Tatsächlich werde der Sozialpsychiatrische Dienst beziehungsweise dessen Krisendienst weitaus häufiger ohne Polizei tätig, in der Regel bei Krisen im häuslichen Umfeld. "Jeder, der in psychischen Krisen Hilfe benötigt, kann anrufen." Die Arbeit des Krisendienstes ist in den Sozialpsychiatrischen Dienst integriert, Der wiederum hält in Bremen an fünf Standorten Anlaufstellen für Menschen mit psychischen Erkrankungen oder Suchterkrankungen vor. Der Krisendienst arbeitet von Montag bis Freitag zwischen 8.30 Uhr und 17 Uhr von den fünf Zentren aus. Unter der Woche bis 23 Uhr und am Wochenende zwischen 8.30 Uhr und 17 Uhr gibt es ein zentrales Krisenteam, anschließend ein Krisentelefon. "Als Anlaufstelle, zur Beratung, da fährt dann aber keiner los", erläutert Fuhrmann. Reicht dies nicht, wird die Polizei alarmiert, die die Betroffenen gegebenenfalls ins Krankenhaus Bremen-Ost bringt. Früher sei der Krisendienst rund um die Uhr an sieben Tagen die Woche im Einsatz gewesen, betont Fuhrmann. "Aus fachlicher Perspektive ist diese dauerhafte Erreichbarkeit absolut wünschenswert."
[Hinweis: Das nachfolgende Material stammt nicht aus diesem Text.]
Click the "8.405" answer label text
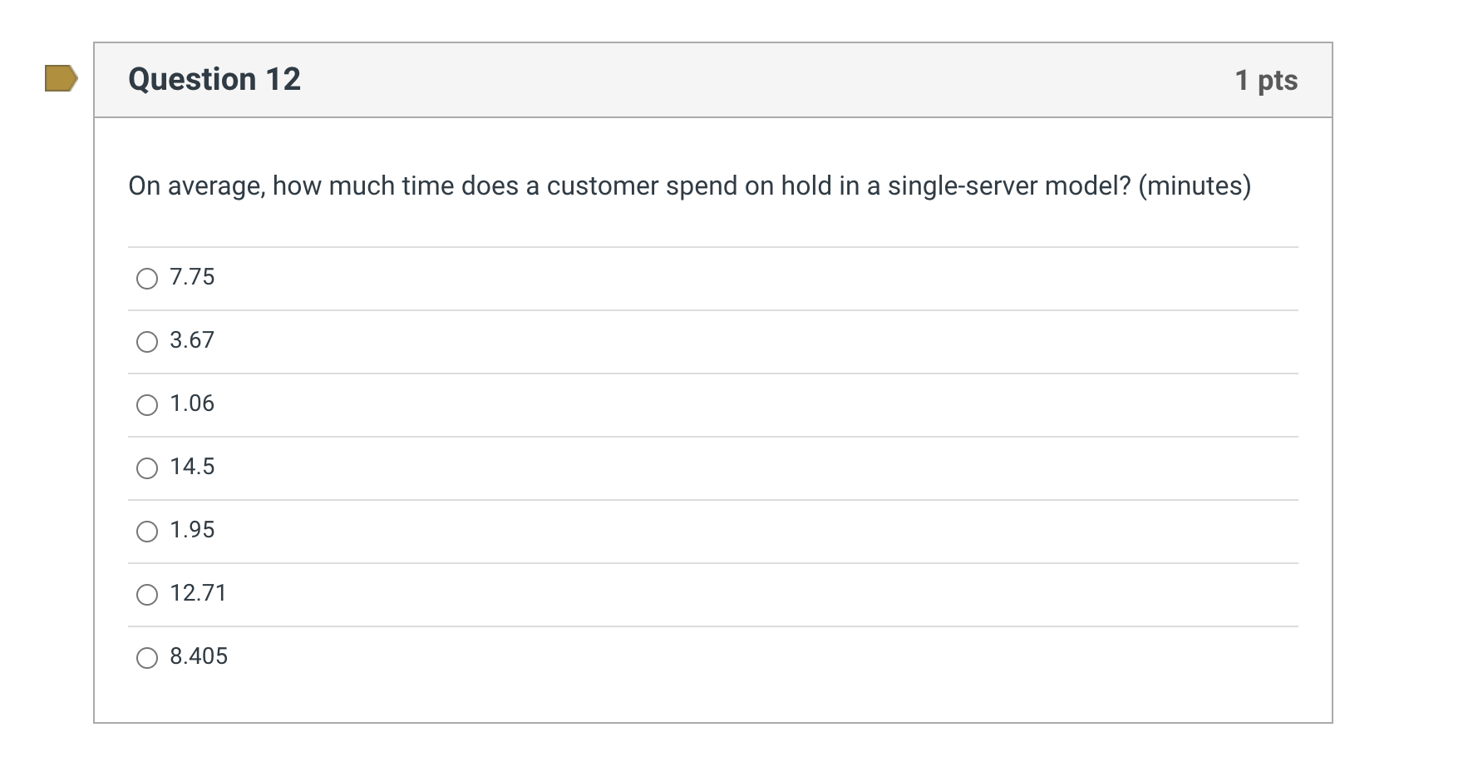Image resolution: width=1478 pixels, height=772 pixels. 199,656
Nicht durchgehend erreichbar
Unabhängig von der Zusammenarbeit mit dem sozialpsychiatrischen Krisendienst sei der Umgang mit psychisch kranken Menschen für die Polizei von besonderer Bedeutung, sagt Nils Matthiesen. Weshalb schon angehende Polizistinnen und Polizisten im Rahmen ihrer Ausbildung im Erkennen und im Umgang mit solchen Menschen geschult würden; sowohl theoretisch als auch praktisch in Form von Einsatztrainings. Auch nach dem Studium sei dies fester Bestandteil der polizeilichen Fortbildung. "Der Umgang mit solchen Situationen wird in systemischen Einsatztrainings vermittelt und eingeübt."
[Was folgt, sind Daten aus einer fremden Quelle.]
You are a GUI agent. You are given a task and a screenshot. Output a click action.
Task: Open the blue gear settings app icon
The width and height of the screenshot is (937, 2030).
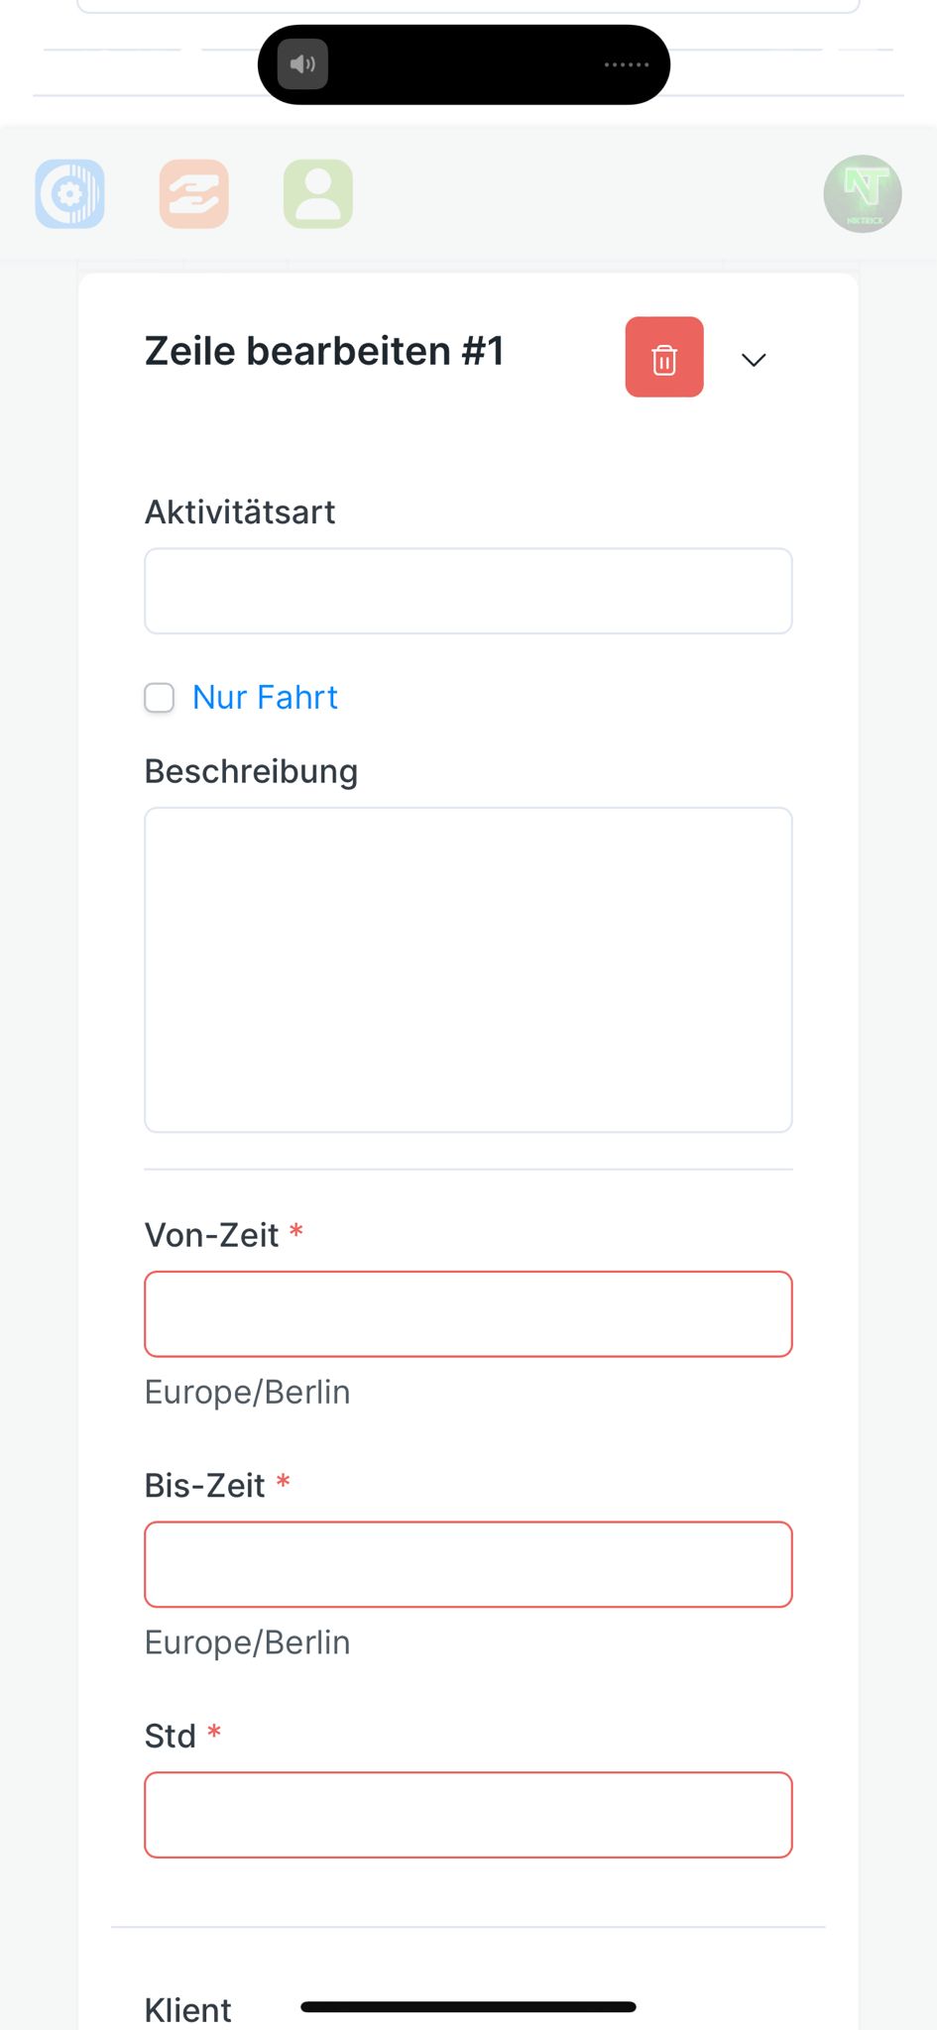[69, 193]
Ein Blick in die Statistik verdeutlicht, warum die Polizei ein besonderes Augenmerk auf diese Art der Einsätze legt. 2022 wurden 2447 Fälle unter dem Stichwort „Gefährdungslage psychische Störung oder (versuchter) Suizid" erfasst. 2018 lag diese Zahl laut Innenbehörde noch bei unter 1000, seither ist sie kontinuierlich gestiegen. Wie oft die psychisch kranken Personen bewaffnet waren, registriert weder die Polizei noch die Gesundheitsbehörde. Von den 2447 Fällen im vergangenen Jahr endeten 1330 mit der sofortigen Unterbringung des Betroffenen in der Psychiatrie.